The concept is evident in both the lyrics and the music itself. The overall vibe is futuristic and dystopian. The album opener “Autonomous Combat System” is a heavy hitter with chugging guitars and soaring choruses signed Burton C. Bell. The sound is pretty much trademark Fear Factory, which isn’t necessarily a bad thing if you like what the band is doing, but there’s not much evolution going on here regarding the songwriting.

The start to the album isn’t that convincing actually. If you would treat most songs on Genexus as singles they would all be bloody good singles. However, many of the songs sound similar and predictable. That’s why songs like “Anodized” and “Dielectric are great when you listen to them separately, but when you’re listening to Genexus in its entirety they fade a bit.

There are some tracks that really stand out though. “Soul Hacker” is already a crowd favourite. It is heavy, bouncy and extremely groovy. And then we have “Protomech”, which is without a doubt the best song on the album. It has a drive, that combined with the keys and electronics makes it absolutely addictive. I find myself humming along to the chorus all the time. “Battle For Utopia” and “Regenerate” are two other tracks that surface above ‘good’.

See, this is the problem I have with Genexus. It is by no means whatsoever a bad record, but many of the songs are just too similar. The robotic clean vocals works extremely well at times, but listening to them in every song becomes a bit of a nuisance. That being said, it is a solid album with very few actual lows, but also not enough highs.

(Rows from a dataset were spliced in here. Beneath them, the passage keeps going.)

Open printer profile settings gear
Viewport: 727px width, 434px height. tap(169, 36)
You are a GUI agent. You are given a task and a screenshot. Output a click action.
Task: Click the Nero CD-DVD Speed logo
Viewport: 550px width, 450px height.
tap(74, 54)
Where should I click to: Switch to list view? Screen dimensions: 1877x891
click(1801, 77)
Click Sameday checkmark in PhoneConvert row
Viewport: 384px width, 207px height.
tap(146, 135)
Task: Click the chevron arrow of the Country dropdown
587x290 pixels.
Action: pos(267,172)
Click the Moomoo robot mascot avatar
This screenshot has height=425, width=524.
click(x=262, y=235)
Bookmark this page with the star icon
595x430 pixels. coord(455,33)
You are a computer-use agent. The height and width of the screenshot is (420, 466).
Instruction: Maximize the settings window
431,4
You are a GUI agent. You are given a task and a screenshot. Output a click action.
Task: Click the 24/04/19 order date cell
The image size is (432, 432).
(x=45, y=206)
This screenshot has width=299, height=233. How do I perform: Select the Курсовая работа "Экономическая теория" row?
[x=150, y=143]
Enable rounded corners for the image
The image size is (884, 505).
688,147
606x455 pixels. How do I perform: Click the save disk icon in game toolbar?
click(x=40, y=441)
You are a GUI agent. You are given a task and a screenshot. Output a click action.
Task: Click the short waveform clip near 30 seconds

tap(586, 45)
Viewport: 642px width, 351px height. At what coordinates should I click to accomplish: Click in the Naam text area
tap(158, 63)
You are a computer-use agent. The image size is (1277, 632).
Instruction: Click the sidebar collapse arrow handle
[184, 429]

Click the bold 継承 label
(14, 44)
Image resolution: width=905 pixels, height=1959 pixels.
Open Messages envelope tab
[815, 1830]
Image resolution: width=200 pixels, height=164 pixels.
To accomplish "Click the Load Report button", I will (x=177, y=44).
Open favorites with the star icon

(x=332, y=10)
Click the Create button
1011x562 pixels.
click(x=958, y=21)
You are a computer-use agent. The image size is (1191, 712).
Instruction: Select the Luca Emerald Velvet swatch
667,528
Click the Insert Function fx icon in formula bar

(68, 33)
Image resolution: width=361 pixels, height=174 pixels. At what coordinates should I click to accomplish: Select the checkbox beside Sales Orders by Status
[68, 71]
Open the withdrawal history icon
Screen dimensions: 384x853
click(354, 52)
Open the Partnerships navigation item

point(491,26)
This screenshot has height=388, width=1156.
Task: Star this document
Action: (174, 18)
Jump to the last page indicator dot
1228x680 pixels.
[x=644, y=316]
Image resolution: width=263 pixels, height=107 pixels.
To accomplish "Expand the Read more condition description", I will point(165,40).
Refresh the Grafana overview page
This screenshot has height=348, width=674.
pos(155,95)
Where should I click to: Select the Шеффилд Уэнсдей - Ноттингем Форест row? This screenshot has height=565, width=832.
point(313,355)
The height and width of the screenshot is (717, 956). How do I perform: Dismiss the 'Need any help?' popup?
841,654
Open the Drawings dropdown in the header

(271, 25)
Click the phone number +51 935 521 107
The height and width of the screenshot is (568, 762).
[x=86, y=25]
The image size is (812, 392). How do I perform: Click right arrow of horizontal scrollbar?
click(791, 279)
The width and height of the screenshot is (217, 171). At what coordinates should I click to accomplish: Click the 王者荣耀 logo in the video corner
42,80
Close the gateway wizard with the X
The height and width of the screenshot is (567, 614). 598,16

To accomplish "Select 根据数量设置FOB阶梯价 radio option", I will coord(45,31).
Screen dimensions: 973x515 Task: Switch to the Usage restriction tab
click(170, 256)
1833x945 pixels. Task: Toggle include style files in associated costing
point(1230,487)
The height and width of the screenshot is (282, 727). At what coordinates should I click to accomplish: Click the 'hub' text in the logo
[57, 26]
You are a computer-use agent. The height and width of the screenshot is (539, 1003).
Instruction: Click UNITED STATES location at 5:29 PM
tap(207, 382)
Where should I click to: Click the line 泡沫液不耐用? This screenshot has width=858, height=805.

Martin is an aspiring music photographer/videographer. He is originally from the southern parts of Sweden and now he's living in Sydney, Australia. Thanks to his older sister, he got into Rammstein at the age of 9, and since then he's been into all types of metal/rock. He loves to combine photography and music, but also filming concerts and produce live material. Follow him on Twitter and check out his website.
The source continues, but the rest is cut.